• Work to be completed: Set down exactly the lines in the records below that run from the line with "Open the chart" to the line with "The height and width of the screenshot is (819, 1456).", inclusive, and nothing more.

• Records:
*-*-*

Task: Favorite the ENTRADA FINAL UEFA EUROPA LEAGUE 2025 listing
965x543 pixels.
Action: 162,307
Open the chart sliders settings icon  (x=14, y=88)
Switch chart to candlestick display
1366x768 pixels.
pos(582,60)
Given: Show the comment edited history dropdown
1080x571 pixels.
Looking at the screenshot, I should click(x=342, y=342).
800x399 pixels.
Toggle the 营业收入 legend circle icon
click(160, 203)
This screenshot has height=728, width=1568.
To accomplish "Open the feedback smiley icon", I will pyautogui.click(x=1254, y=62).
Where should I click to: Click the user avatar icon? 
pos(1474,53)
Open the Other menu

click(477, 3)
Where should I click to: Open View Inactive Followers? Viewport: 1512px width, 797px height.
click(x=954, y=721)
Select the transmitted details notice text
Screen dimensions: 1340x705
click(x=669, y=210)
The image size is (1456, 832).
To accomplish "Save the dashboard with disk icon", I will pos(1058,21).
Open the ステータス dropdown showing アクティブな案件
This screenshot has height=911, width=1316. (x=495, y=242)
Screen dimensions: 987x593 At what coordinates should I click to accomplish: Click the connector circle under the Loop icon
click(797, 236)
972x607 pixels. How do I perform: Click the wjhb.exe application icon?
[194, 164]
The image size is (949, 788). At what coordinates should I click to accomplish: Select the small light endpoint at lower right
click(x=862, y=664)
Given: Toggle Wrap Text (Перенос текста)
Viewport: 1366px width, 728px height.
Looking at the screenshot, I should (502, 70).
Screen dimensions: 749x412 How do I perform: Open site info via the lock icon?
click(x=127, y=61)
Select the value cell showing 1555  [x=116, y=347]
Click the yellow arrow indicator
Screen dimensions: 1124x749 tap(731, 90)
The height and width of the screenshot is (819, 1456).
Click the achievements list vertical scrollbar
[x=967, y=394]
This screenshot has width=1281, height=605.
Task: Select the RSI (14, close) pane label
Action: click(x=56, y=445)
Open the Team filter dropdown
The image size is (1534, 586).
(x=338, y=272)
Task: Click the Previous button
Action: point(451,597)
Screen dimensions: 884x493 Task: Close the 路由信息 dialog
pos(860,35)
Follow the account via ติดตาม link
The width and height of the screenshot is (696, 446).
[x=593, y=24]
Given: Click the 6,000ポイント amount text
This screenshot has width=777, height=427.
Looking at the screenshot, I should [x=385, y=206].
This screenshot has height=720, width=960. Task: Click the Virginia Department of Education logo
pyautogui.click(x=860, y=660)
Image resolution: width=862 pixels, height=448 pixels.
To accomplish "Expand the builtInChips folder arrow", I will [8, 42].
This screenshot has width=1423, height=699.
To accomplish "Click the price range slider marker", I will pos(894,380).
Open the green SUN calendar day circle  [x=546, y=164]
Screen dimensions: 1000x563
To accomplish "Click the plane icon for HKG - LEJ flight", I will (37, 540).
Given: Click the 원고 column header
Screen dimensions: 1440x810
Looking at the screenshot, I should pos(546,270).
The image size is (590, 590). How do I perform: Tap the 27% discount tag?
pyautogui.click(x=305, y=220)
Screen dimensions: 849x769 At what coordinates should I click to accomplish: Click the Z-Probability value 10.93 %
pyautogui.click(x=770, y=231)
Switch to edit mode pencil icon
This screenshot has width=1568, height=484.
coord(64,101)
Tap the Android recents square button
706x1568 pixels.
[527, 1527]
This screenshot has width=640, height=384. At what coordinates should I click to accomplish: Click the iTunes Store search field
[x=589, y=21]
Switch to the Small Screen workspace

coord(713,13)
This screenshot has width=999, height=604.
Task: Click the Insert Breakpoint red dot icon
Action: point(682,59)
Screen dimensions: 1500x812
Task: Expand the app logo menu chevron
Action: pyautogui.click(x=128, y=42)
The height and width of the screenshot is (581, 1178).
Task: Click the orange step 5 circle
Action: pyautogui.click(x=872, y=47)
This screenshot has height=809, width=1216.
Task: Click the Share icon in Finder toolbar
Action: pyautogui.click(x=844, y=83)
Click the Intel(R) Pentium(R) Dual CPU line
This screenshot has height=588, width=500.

*-*-*

• Reply to the exercise:
Open the chart sliders settings icon  (x=14, y=88)
Switch chart to candlestick display
1366x768 pixels.
pos(582,60)
Given: Show the comment edited history dropdown
1080x571 pixels.
Looking at the screenshot, I should click(x=342, y=342).
800x399 pixels.
Toggle the 营业收入 legend circle icon
click(160, 203)
This screenshot has height=728, width=1568.
To accomplish "Open the feedback smiley icon", I will pyautogui.click(x=1254, y=62).
Where should I click to: Click the user avatar icon? 
pos(1474,53)
Open the Other menu

click(477, 3)
Where should I click to: Open View Inactive Followers? Viewport: 1512px width, 797px height.
click(x=954, y=721)
Select the transmitted details notice text
Screen dimensions: 1340x705
click(x=669, y=210)
The image size is (1456, 832).
To accomplish "Save the dashboard with disk icon", I will pos(1058,21).
Open the ステータス dropdown showing アクティブな案件
This screenshot has height=911, width=1316. (x=495, y=242)
Screen dimensions: 987x593 At what coordinates should I click to accomplish: Click the connector circle under the Loop icon
click(797, 236)
972x607 pixels. How do I perform: Click the wjhb.exe application icon?
[194, 164]
The image size is (949, 788). At what coordinates should I click to accomplish: Select the small light endpoint at lower right
click(x=862, y=664)
Given: Toggle Wrap Text (Перенос текста)
Viewport: 1366px width, 728px height.
Looking at the screenshot, I should (502, 70).
Screen dimensions: 749x412 How do I perform: Open site info via the lock icon?
click(x=127, y=61)
Select the value cell showing 1555  [x=116, y=347]
Click the yellow arrow indicator
Screen dimensions: 1124x749 tap(731, 90)
The height and width of the screenshot is (819, 1456).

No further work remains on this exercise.